## EXERCISE OBJECTIVE
Each line below from the one containing "You are a computer-use agent. The image" through the one containing "Viewport: 1148px width, 874px height." should be output exactly as it stands, and no other line should appear.

Stored data entries
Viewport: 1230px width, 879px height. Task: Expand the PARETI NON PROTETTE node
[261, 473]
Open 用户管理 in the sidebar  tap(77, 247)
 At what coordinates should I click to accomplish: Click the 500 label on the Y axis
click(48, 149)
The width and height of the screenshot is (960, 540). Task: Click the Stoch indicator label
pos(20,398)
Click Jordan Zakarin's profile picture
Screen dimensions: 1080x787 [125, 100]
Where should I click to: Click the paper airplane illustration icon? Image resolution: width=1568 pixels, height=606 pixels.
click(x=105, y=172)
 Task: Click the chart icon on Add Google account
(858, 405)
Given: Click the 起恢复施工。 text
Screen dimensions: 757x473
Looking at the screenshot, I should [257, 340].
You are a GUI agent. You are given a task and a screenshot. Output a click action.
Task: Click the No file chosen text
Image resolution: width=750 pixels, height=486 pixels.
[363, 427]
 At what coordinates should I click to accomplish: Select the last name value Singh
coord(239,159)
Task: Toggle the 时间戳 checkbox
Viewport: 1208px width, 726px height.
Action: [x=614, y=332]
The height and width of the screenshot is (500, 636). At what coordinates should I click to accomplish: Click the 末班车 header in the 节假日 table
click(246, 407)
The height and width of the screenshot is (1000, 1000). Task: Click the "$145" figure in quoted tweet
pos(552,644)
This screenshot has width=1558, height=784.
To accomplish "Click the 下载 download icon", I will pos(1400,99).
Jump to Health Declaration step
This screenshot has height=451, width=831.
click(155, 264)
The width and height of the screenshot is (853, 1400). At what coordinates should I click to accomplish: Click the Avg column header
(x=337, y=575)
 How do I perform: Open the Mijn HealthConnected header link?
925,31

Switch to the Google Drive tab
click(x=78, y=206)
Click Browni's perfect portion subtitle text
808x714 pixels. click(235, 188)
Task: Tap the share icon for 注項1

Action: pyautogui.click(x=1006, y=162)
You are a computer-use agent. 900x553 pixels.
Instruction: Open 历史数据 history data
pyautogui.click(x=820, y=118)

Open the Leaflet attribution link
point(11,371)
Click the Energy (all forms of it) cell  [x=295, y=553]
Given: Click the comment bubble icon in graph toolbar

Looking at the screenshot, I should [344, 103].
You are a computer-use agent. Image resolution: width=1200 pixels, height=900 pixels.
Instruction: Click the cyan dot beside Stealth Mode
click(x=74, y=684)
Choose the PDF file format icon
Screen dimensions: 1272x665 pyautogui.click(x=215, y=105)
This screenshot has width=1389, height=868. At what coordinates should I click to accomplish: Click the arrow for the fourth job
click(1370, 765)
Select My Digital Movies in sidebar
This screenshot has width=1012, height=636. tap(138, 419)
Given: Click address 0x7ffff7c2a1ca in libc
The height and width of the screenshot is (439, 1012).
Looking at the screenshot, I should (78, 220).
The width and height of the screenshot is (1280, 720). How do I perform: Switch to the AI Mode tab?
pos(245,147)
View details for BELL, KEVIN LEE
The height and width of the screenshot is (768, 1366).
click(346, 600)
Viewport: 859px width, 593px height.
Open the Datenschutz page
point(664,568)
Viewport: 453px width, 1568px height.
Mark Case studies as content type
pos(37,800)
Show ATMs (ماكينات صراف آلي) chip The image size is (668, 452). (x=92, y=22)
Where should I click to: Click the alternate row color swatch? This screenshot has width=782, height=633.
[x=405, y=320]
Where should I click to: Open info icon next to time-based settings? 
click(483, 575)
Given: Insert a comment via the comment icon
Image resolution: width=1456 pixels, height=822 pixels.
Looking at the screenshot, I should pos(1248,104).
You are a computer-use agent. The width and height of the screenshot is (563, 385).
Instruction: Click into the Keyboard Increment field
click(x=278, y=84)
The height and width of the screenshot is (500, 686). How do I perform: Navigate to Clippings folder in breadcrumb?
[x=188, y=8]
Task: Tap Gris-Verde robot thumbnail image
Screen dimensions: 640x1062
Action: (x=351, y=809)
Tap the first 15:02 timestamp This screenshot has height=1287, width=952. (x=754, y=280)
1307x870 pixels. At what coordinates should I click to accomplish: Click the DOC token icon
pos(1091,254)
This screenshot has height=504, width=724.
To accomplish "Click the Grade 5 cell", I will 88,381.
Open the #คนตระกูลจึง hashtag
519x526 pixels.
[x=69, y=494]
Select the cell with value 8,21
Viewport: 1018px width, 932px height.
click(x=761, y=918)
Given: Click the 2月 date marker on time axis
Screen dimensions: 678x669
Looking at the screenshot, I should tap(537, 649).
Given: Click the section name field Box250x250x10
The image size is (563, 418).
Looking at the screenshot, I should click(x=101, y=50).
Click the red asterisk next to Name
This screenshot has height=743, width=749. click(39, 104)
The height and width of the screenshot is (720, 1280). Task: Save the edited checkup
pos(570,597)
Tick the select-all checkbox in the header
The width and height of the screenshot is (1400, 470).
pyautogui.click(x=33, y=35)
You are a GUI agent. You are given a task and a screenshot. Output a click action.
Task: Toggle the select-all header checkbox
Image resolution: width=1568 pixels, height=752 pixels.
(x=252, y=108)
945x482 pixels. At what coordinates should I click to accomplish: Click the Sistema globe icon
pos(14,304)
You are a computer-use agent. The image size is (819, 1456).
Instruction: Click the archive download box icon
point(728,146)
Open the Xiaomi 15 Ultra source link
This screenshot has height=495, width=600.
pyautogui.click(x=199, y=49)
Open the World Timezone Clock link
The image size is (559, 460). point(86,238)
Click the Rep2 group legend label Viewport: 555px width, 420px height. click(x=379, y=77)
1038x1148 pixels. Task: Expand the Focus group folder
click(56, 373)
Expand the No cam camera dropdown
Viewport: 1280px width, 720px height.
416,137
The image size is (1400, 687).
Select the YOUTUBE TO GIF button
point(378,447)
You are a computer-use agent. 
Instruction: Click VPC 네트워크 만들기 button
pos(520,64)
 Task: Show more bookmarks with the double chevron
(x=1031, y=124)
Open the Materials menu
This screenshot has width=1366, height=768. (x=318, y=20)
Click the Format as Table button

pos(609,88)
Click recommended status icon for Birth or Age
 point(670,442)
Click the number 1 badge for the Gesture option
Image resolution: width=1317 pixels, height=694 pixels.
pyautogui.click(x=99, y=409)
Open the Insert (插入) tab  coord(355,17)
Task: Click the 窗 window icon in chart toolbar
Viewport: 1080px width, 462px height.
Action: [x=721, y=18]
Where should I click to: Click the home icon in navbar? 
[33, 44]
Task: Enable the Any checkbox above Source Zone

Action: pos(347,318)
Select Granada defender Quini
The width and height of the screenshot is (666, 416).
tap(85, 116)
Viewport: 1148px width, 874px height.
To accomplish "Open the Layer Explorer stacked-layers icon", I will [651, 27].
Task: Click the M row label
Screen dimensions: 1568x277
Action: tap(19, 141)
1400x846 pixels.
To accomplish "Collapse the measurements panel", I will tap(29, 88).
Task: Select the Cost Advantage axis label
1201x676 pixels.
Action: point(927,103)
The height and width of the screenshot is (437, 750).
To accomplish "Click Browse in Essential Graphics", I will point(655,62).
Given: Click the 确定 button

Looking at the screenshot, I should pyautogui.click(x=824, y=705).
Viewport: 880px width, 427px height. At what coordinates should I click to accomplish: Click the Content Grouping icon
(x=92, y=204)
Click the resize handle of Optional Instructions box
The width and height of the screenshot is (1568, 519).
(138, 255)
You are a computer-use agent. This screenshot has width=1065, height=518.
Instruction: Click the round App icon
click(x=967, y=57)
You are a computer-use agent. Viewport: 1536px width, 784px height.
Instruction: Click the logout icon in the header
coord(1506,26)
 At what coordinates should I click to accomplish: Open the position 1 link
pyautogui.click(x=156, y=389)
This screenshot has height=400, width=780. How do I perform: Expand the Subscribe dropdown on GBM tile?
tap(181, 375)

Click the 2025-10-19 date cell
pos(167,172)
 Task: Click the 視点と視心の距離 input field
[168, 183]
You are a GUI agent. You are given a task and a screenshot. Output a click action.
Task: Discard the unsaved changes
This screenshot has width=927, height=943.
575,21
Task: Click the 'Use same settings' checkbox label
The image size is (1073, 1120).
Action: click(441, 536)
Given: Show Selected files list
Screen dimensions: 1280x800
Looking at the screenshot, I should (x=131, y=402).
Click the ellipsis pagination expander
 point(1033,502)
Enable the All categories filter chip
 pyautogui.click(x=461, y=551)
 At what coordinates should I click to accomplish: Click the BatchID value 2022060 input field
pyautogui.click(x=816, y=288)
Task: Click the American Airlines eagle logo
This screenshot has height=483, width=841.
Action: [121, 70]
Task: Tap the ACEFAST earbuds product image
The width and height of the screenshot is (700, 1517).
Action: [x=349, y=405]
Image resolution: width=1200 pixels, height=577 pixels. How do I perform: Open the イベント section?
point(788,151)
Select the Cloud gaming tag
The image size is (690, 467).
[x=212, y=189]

## RESPONSE TO THIS EXERCISE
You are a computer-use agent. The image size is (819, 1456).
Instruction: Click the archive download box icon
point(728,146)
Open the Xiaomi 15 Ultra source link
This screenshot has height=495, width=600.
pyautogui.click(x=199, y=49)
Open the World Timezone Clock link
The image size is (559, 460). point(86,238)
Click the Rep2 group legend label Viewport: 555px width, 420px height. click(x=379, y=77)
1038x1148 pixels. Task: Expand the Focus group folder
click(56, 373)
Expand the No cam camera dropdown
Viewport: 1280px width, 720px height.
416,137
The image size is (1400, 687).
Select the YOUTUBE TO GIF button
point(378,447)
You are a computer-use agent. 
Instruction: Click VPC 네트워크 만들기 button
pos(520,64)
 Task: Show more bookmarks with the double chevron
(x=1031, y=124)
Open the Materials menu
This screenshot has width=1366, height=768. (x=318, y=20)
Click the Format as Table button

pos(609,88)
Click recommended status icon for Birth or Age
 point(670,442)
Click the number 1 badge for the Gesture option
Image resolution: width=1317 pixels, height=694 pixels.
pyautogui.click(x=99, y=409)
Open the Insert (插入) tab  coord(355,17)
Task: Click the 窗 window icon in chart toolbar
Viewport: 1080px width, 462px height.
Action: [x=721, y=18]
Where should I click to: Click the home icon in navbar? 
[33, 44]
Task: Enable the Any checkbox above Source Zone

Action: pos(347,318)
Select Granada defender Quini
The width and height of the screenshot is (666, 416).
tap(85, 116)
Viewport: 1148px width, 874px height.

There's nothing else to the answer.